WHAT THIS TASK INVOLVES = Copy out the data below, swapping "target" for "item" and leaving every other line as it is. Leave out the pictures.

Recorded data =
start
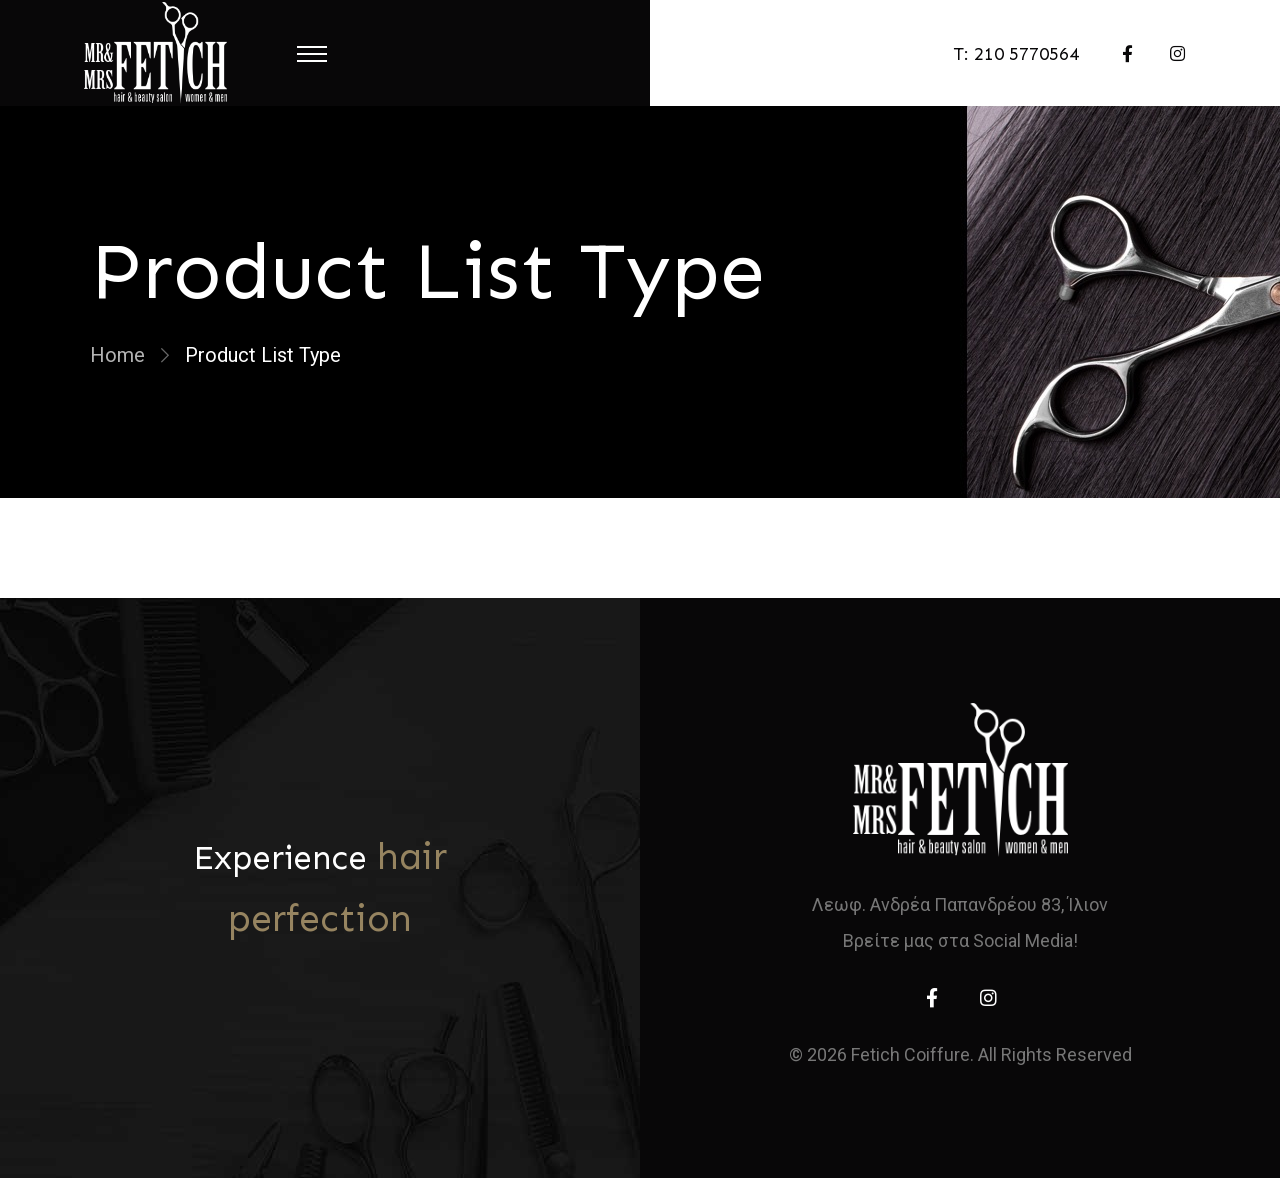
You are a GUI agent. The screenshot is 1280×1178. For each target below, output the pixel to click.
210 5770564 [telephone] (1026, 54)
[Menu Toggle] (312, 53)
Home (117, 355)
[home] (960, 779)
end
TASK SOLUTION =
You are a GUI agent. The screenshot is 1280×1178. For each item below, output the pixel to click.
210 5770564 [telephone] (1026, 54)
[Menu Toggle] (312, 53)
Home (117, 355)
[home] (960, 779)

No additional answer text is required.